748-Episode AI Large Language Model Development Tutorial: Seven Core Modules from Zero to Project Deployment

A breakdown of a 748-episode AI LLM tutorial covering seven core modules from basics to deployment.
This article analyzes a comprehensive 748-episode, 198-hour AI large language model development tutorial covering seven core modules: LLM fundamentals and API integration, prompt engineering, RAG knowledge bases, AI Agents, model fine-tuning, multimodal development, and project deployment. It provides detailed explanations of each module's technical concepts and offers practical learning strategies for maximizing efficiency.
Overview: A Comprehensive AI LLM Development Tutorial Covering the Full Workflow
Recently, a remarkably extensive AI large language model application development tutorial appeared on Bilibili (China's leading video platform). The complete series consists of 748 episodes totaling approximately 198 hours, claiming to cover the entire pipeline from absolute beginner to project deployment and monetization. For beginners looking to systematically learn LLM development, this type of structured free resource is worth examining and analyzing.

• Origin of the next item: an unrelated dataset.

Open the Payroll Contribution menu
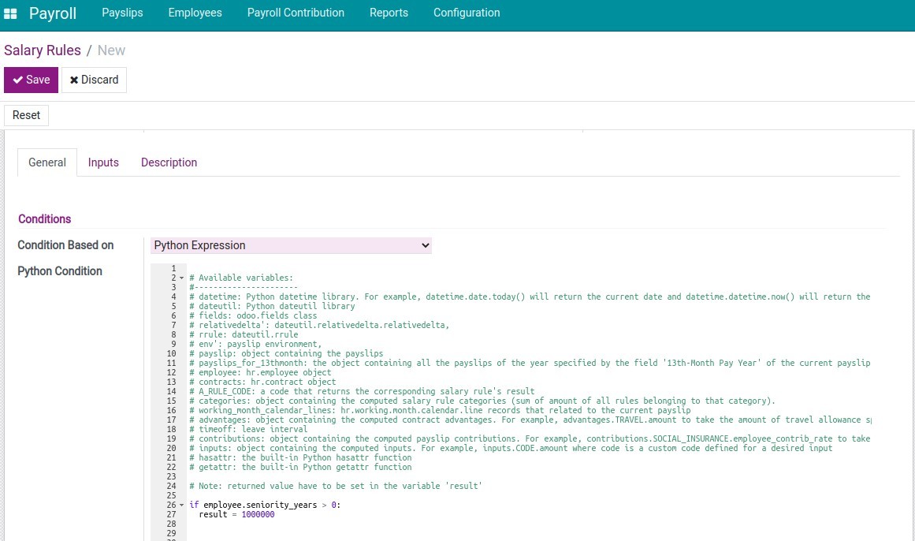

The AI large model field is currently in a period of rapid growth, with major tech companies ramping up investment and hiring in related areas. Between "being able to chat with ChatGPT" and "independently developing AI applications" lies a clear but substantial learning path. This tutorial attempts to connect this entire path through a single comprehensive curriculum. Let's break down its core content structure.

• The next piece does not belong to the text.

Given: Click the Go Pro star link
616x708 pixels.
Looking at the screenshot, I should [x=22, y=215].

Seven Core Modules: A Systematic LLM Knowledge Architecture
The tutorial divides LLM application development into 7 core modules. This division itself serves as an excellent learning roadmap:
1. LLM Fundamentals and API Integration
This is the first step to getting started. Understanding the basic principles of the Transformer architecture, the Token mechanism, context windows, and other concepts, then learning to call APIs from OpenAI, Claude, and various Chinese LLM providers. This step addresses the "knowing both the what and the why" problem.
The Transformer architecture is a deep learning model architecture proposed by Google in the 2017 paper Attention Is All You Need. Through its Self-Attention mechanism, it achieved efficient parallel processing of sequential data, completely replacing the previously dominant RNN/LSTM architectures. Tokens are the smallest units that LLMs use to process text—a Chinese character typically corresponds to 1-2 tokens, while an English word may be split into 1-3 tokens. The Context Window determines the maximum number of tokens a model can process in a single pass, expanding from GPT-3's early 4K tokens to Claude's current 200K tokens. This expansion directly impacts the model's ability to handle long documents and complex tasks. Understanding these foundational concepts helps developers make more informed architectural decisions in real-world applications.

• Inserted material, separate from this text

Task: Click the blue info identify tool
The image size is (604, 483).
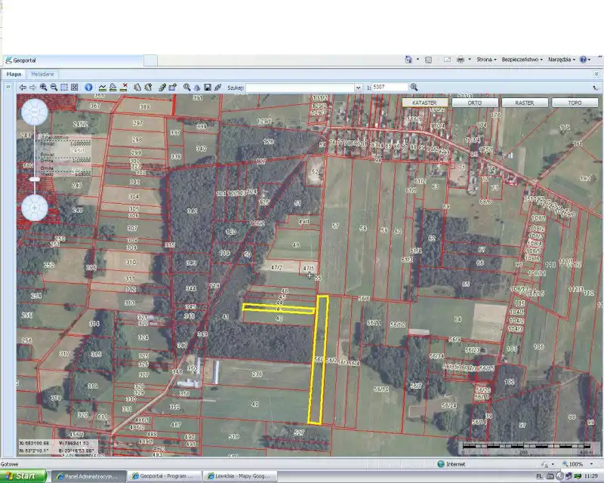Action: point(88,88)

2. Advanced Prompt Engineering
Prompt engineering is one of the highest ROI skills in current LLM applications. From basic Few-shot and Chain-of-Thought techniques to structured prompt template design, this section determines whether you can get LLMs to consistently produce high-quality outputs.
Specifically, Few-shot prompting involves providing several input-output examples in the prompt, allowing the model to learn by analogy to complete tasks. Chain-of-Thought guides the model to reason step by step rather than jumping directly to an answer—this approach significantly improves accuracy in mathematical reasoning and logical analysis tasks. Structured prompt templates typically include modular components such as role definition, task description, output format constraints, and boundary conditions, making model outputs more stable and controllable. Prompt engineering offers such high ROI because it doesn't require modifying model parameters—it dramatically improves output quality solely through input optimization. This is especially valuable for developers without GPU resources.

3. RAG Knowledge Base and External Brain Construction
RAG (Retrieval-Augmented Generation) is one of the most mainstream technical approaches in enterprise AI applications today. It addresses the core pain points of LLM "hallucination" and private knowledge base integration. Learning to build vector databases, design retrieval strategies, and optimize recall precision is the critical leap from "toy-level demos" to "production-grade applications."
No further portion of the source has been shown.